Segment Open
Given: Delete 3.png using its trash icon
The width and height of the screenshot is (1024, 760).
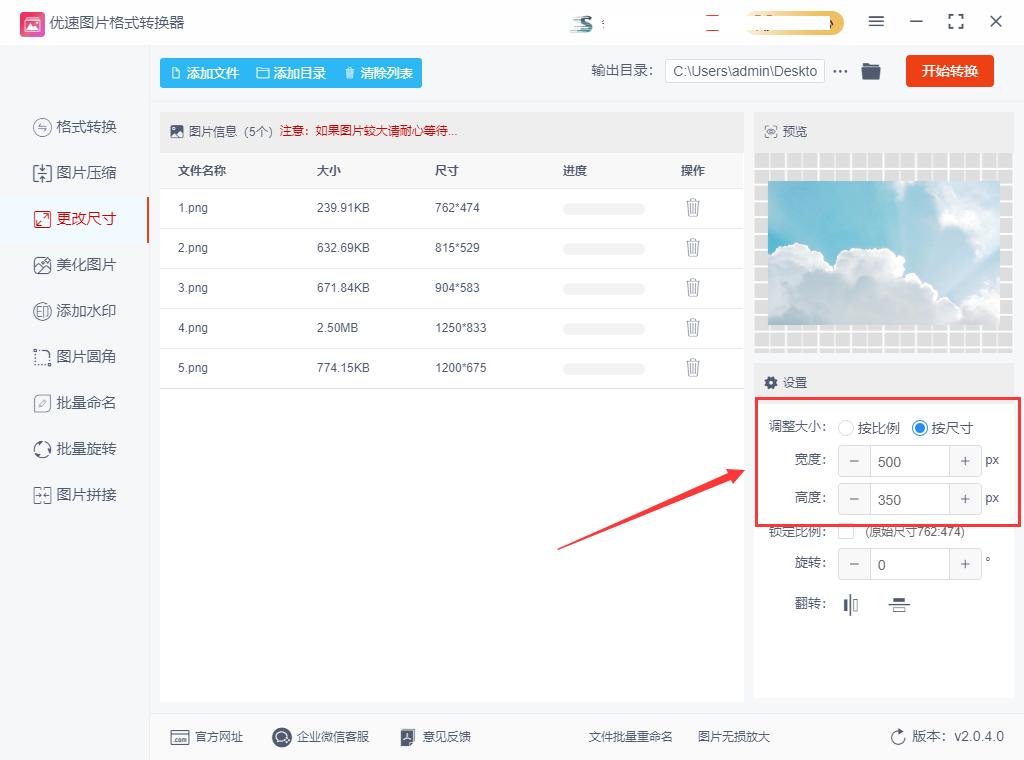Looking at the screenshot, I should 693,288.
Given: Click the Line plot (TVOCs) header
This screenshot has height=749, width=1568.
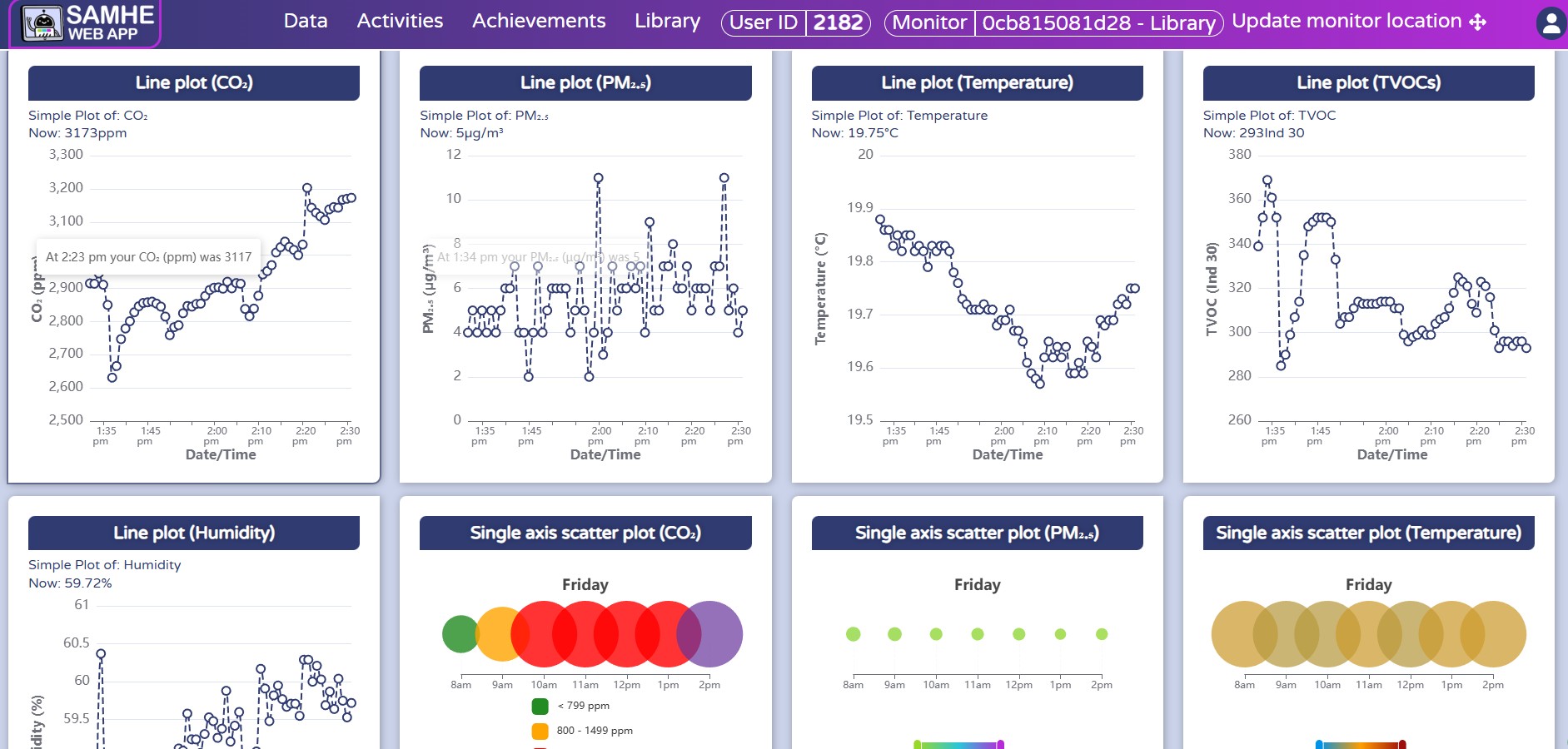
Segment Closed
**Problem requirements:** Once the pictures are set aside, give every line above again without alteration.

**Written answer:**
Given: Delete 3.png using its trash icon
The width and height of the screenshot is (1024, 760).
Looking at the screenshot, I should 693,288.
Given: Click the Line plot (TVOCs) header
This screenshot has height=749, width=1568.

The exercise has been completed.